# Source Code for the paper: 
# Understanding Calibration Transfer In Knowledge Distillation
## Setting Up Environment:
Run `setup_env.sh` file to set up your environment (creates a new Conda environment with name `kd`):
```
bash setup_env.sh
```


## Requirements:
We have tested this code on the following environment:  
- Python 3.8.16 / Pytorch (>=1.8.0) / torchvision (>=0.9.0) / CUDA 11.3

## Training:  
Please refer to the supplementary for hyperparameters.

### Training Teacher:  
To train a teacher model (say ResNet-56) on CIFAR-100 dataset on a single GPU-0 (say), run the following command:
```
CUDA_VISIBLE_DEVCES=0 python train_teacher.py --dataset cifar100 --model resnet56 --lr 0.1 --wd 5e-4 --train-batch-size 128 --loss <NLL or NLL+MDCA or FL or FL+MDCA> --gamma <FL loss weight hyperparameter> --beta <MDCA loss weight hyperparameter> --checkpoint calibrated_teachers/
```
<!--In our experiments, we chose `--gamma` from `{1, 2, 3, 4, 5}` and `--beta` from `{1, 5, 10}` for FL+MDCA.
For MMCE, `--beta` was chosen from `{1, 2, 3, 4, 5}`.  
For FL+MDCA, provide `--loss` as FL+MDCA and set `--beta` and `--gamma` both to your desired values.  
To train on label smoothing (LS), set `--loss` to `LS` and set `--alpha` to `0.1`.-->

### Training student:
To train a student model (say ResNet-8) using a pretrained teacher (ResNet-56) on CIFAR-100 dataset on GPU-0 (say), run the following command:
```
CUDA_VISIBLE_DEVICES=0 python train_student.py --dataset cifar100 --model resnet8 --teacher resnet56 --teacher_path {dir_path_to_the_ResNet-56_saved_model} --lr 0.1 --wd 5e-4 --train-batch-size 128 --Lambda <Distillation Weight> --T <Temperature> --checkpoint distilled_students/
```
You can plugin any values you like for `--T` (temperature $T$) and `--Lambda` (distillation weight or $\alpha$ in the paper) arguments.

### Multiple Model Training For Hypersearch:
To perform a hypersearch in Loss weight hyperparameters while training a teacher or in Temperature and Lambda while distilling a student, we use `simple_gpu_scheduler` library, available [here](https://github.com/ExpectationMax/simple_gpu_scheduler.git).  
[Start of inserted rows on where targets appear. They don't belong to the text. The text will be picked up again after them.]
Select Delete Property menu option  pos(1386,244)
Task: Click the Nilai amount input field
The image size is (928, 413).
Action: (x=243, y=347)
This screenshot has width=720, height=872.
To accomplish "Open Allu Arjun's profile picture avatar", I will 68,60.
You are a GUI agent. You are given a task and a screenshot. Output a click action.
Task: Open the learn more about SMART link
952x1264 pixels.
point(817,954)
For instance, to perform a grid search on Lambda and T:
```
simple_hypersearch "python train_student.py --dataset cifar100 --model resnet8 --teacher resnet56 --teacher_path {dir_path_to_the_ResNet-56_saved_model} --teacher_loss <loss_that_was_used_to_train_the_teacher> --lr 0.1 --wd 5e-4 --train-batch-size 128 --checkpoint distilled_model_library/ --T {T} --Lambda {Lambda}" -p T 1 1.5 2 3 4 5 10 20  -p Lambda 0.1 0.2 0.3 0.4 0.5 0.6 0.7 0.8 0.9 1.0 --sampling-mode grid | simple_gpu_scheduler --gpus 0,1,2,3
```
This command will schedule the training command inside "" (quotes) with different values of `--T` and `--Lambda` on GPUs with IDs: 0,1,2,3 in parallel.  

### Optional:
If you want to use [`accelerate`](https://github.com/huggingface/accelerate) library for multi GPU and fp16 training, make sure you run the command `accelerate config` once to setup [`accelerate`](https://github.com/huggingface/accelerate) default parameters after the environment setup.  
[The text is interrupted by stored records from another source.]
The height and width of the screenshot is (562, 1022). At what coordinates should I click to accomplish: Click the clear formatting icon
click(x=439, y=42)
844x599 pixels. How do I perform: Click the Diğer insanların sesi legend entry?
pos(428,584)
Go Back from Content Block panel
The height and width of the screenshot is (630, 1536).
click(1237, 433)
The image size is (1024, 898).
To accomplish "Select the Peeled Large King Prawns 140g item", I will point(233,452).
You can run models with accelerate library as follows:
```
CUDA_VISIBLE_DEVCES=0 accelerate launch --num_processes 1 --mixed_precision fp16  train_teacher.py --dataset cifar100 --model resnet56 --lr 0.1 --wd 5e-4 --train-batch-size 128 --loss cross_entropy --checkpoint calibrated_teachers/
```

Refer to more training commands in `scripts/` folder.